(Stored data entries)
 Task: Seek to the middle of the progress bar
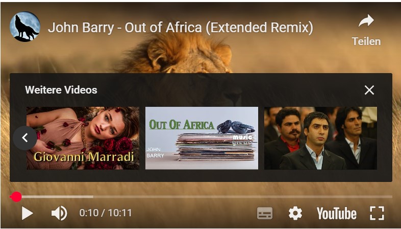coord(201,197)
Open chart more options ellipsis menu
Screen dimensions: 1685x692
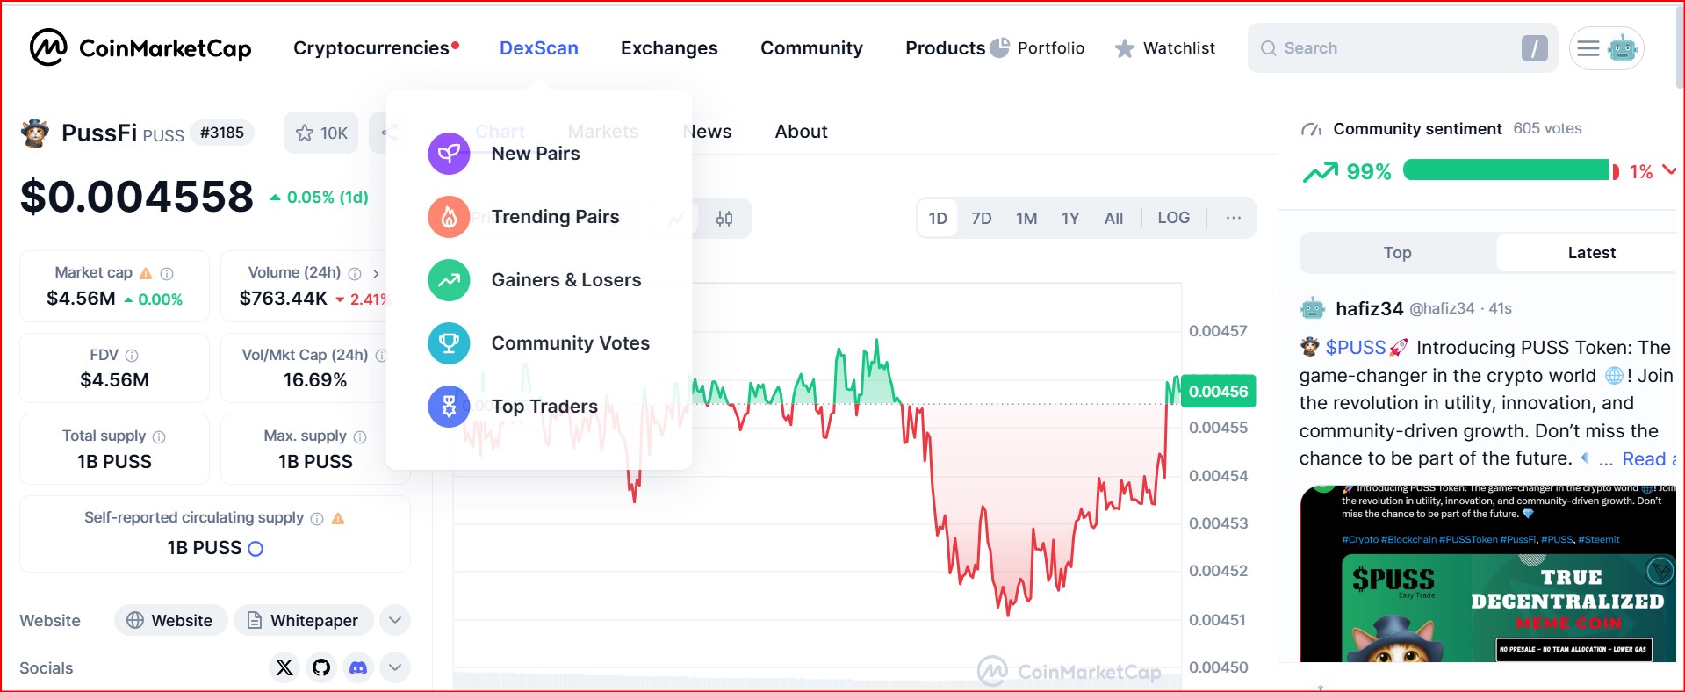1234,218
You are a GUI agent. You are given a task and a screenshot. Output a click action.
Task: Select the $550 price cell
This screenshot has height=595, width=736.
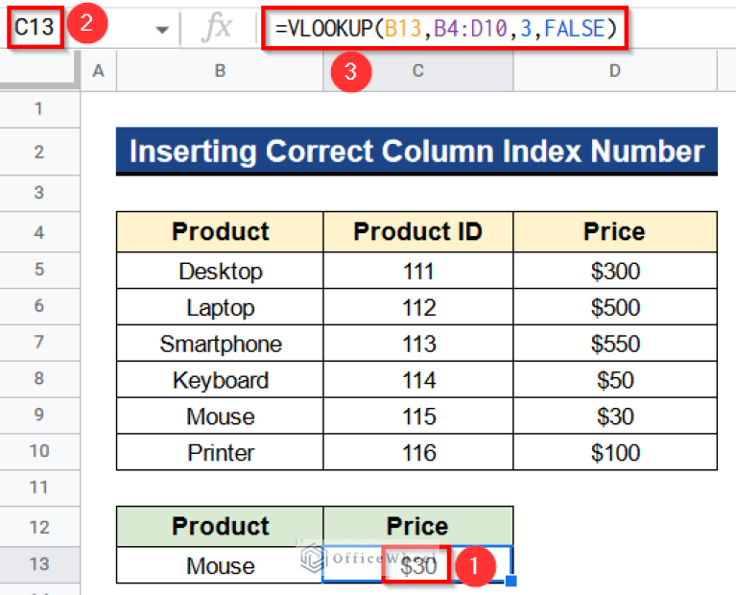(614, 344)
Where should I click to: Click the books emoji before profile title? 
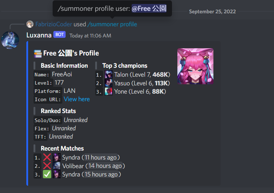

- _Directions for this task_:
Your answer must be the lines from the line containing "This screenshot has height=595, width=736." through the final line of the data, written out exactly, both ends included and pictures left out.

- _Response to this exercise_:
This screenshot has height=595, width=736.
(614, 344)
Where should I click to: Click the books emoji before profile title? 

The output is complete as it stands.